What you have to do ->
Copy the records below word for word, starting at the line containing "733x499 pixels. At" and ending at the line containing "click(x=606, y=385)", and include nothing else.

Extracted data ->

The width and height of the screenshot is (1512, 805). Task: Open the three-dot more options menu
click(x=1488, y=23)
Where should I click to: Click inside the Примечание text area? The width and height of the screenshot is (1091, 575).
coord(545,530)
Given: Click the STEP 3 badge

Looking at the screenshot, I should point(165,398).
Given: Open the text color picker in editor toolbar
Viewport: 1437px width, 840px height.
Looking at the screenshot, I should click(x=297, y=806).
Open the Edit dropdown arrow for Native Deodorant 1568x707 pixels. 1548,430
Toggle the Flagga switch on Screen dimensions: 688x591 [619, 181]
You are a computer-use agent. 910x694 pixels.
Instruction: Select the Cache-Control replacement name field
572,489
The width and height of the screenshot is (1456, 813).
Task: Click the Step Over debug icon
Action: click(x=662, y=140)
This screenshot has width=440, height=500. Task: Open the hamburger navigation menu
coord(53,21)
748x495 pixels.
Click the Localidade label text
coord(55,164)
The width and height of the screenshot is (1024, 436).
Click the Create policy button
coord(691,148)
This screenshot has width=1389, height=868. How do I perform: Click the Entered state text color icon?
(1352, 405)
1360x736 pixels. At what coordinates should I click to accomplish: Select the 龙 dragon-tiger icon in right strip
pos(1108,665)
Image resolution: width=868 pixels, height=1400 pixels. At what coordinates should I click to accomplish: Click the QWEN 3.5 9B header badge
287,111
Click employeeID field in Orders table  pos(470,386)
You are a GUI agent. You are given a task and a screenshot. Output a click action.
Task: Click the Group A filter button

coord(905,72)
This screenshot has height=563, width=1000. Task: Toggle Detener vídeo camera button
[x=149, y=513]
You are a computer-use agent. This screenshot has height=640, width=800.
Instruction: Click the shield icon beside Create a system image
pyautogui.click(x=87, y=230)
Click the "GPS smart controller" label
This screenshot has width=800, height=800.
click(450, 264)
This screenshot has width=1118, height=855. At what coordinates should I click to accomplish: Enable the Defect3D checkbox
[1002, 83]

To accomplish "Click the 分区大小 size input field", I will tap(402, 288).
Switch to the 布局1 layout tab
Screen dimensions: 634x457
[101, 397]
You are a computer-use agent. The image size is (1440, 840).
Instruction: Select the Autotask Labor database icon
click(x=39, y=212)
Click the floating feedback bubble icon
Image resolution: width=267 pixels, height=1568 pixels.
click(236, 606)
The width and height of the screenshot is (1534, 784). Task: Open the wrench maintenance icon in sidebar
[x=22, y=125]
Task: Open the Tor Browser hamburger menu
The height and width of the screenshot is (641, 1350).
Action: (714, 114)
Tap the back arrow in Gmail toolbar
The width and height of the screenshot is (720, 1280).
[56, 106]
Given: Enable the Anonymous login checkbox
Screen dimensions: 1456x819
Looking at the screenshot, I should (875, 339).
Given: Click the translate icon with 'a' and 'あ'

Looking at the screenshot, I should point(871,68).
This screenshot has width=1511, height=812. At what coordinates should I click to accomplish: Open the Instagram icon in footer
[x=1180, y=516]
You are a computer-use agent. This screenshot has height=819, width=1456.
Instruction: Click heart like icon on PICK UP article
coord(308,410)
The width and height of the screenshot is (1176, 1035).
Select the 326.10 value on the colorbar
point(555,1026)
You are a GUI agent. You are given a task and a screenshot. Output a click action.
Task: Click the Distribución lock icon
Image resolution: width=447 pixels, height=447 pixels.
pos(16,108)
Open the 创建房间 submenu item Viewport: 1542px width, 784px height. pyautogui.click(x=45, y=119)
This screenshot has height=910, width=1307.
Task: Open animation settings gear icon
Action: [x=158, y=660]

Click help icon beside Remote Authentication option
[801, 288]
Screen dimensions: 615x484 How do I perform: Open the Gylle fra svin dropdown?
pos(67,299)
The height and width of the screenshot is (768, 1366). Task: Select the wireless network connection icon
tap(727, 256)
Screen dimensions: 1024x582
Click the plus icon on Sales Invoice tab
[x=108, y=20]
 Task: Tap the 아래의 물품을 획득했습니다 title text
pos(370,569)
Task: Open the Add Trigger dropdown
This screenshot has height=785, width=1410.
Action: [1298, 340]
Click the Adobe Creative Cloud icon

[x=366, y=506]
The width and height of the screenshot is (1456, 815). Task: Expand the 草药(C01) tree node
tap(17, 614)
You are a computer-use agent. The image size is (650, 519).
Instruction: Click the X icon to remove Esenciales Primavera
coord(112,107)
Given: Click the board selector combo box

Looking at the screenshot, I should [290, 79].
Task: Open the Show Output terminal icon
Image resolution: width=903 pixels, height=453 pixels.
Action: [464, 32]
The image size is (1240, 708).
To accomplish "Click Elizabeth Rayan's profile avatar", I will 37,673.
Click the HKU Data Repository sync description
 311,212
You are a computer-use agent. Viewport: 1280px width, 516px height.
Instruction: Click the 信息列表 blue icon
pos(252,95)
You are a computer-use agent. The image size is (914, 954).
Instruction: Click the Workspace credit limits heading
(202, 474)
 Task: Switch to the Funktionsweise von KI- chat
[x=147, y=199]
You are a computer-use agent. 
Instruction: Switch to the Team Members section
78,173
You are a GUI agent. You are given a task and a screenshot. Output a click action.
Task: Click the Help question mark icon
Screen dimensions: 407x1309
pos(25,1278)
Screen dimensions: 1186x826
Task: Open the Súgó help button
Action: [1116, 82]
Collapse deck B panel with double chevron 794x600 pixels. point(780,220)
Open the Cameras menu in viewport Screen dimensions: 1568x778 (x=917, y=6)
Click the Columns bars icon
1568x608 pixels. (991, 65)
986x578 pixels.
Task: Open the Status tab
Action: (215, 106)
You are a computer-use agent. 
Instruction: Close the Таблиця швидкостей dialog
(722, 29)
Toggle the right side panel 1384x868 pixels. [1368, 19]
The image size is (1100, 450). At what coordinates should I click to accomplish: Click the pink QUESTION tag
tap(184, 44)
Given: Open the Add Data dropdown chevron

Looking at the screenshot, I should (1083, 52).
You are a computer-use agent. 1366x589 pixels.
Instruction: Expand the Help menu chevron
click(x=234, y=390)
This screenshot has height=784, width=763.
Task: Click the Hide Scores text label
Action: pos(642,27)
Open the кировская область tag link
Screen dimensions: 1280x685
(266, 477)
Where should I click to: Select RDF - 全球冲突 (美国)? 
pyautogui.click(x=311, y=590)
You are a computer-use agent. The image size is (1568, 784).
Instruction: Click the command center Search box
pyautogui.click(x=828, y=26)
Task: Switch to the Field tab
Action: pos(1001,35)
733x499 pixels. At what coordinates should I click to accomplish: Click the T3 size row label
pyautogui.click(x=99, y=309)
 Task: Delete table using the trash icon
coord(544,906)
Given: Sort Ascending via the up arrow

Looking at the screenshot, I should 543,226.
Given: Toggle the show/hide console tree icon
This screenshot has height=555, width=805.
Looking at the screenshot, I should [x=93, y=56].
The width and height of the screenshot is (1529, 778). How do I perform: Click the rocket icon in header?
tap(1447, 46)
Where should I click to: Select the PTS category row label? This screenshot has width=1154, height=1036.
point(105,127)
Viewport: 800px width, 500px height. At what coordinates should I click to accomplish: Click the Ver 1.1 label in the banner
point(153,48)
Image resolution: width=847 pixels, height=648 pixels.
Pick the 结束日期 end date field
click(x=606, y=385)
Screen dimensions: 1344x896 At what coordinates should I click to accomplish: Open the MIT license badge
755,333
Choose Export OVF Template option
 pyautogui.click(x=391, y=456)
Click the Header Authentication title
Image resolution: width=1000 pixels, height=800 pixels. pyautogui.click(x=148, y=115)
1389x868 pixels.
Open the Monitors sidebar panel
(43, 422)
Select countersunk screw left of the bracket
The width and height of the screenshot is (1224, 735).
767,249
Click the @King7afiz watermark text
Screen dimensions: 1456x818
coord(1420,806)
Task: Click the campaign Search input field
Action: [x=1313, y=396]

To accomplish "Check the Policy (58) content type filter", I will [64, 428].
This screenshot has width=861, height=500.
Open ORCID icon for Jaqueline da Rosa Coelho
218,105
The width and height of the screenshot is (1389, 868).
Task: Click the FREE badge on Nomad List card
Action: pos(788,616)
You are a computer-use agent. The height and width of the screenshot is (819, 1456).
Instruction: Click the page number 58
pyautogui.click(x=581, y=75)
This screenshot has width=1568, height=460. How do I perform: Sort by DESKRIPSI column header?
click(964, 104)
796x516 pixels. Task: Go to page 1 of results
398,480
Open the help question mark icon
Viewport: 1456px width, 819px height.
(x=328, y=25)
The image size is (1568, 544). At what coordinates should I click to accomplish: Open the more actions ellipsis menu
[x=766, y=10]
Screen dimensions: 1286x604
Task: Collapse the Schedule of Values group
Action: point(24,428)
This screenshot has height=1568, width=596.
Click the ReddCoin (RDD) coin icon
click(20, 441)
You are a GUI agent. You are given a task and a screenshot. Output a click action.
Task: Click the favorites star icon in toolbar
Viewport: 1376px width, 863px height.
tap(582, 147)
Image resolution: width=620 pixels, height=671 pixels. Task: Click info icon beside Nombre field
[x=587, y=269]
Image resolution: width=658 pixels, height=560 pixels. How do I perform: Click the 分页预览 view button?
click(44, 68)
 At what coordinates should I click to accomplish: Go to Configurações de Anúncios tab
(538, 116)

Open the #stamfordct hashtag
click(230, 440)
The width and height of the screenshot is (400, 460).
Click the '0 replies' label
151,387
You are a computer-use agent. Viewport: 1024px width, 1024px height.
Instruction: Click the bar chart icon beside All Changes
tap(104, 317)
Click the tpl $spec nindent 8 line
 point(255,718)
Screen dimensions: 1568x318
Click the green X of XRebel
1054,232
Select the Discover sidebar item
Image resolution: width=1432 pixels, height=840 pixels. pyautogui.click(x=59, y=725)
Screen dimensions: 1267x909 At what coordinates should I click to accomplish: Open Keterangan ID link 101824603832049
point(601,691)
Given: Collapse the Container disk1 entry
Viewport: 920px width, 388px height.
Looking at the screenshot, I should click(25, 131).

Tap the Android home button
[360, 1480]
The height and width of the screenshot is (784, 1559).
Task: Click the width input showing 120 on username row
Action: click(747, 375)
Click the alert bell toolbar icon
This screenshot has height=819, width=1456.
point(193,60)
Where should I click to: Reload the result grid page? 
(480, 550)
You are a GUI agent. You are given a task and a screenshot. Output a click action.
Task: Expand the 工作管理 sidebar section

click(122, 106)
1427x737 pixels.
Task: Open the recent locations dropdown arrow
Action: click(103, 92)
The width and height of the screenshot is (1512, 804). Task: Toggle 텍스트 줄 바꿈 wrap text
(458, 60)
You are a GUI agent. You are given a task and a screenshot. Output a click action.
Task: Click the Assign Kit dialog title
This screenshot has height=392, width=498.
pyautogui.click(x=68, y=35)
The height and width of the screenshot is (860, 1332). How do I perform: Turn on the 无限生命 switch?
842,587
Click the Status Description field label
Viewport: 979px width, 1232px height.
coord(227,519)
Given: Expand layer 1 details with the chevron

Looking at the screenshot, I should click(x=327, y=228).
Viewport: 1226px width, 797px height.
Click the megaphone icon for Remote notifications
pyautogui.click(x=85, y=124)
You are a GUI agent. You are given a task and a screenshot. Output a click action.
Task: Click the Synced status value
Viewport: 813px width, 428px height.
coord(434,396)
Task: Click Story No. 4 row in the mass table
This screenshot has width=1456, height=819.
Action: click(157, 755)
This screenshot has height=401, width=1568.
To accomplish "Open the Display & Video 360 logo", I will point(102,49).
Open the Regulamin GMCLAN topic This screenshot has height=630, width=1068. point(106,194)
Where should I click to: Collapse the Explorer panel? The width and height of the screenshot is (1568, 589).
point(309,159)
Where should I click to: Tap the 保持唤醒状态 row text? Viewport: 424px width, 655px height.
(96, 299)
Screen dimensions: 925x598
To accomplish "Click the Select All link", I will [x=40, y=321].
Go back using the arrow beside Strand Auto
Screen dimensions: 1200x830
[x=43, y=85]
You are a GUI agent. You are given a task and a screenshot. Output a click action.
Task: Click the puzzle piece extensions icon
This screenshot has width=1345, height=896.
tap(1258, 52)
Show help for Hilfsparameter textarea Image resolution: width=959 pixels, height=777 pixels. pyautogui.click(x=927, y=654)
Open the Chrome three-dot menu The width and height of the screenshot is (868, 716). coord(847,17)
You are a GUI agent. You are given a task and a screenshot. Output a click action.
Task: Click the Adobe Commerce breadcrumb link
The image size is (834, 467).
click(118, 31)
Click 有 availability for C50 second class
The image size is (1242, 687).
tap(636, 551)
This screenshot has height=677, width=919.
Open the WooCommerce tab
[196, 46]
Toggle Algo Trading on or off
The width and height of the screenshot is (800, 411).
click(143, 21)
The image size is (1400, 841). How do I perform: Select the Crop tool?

Exercise result ->
733x499 pixels. At what coordinates should I click to accomplish: Click the T3 size row label
pyautogui.click(x=99, y=309)
 Task: Delete table using the trash icon
coord(544,906)
Given: Sort Ascending via the up arrow

Looking at the screenshot, I should 543,226.
Given: Toggle the show/hide console tree icon
This screenshot has height=555, width=805.
Looking at the screenshot, I should [x=93, y=56].
The width and height of the screenshot is (1529, 778). How do I perform: Click the rocket icon in header?
tap(1447, 46)
Where should I click to: Select the PTS category row label? This screenshot has width=1154, height=1036.
point(105,127)
Viewport: 800px width, 500px height. At what coordinates should I click to accomplish: Click the Ver 1.1 label in the banner
point(153,48)
Image resolution: width=847 pixels, height=648 pixels.
Pick the 结束日期 end date field
click(x=606, y=385)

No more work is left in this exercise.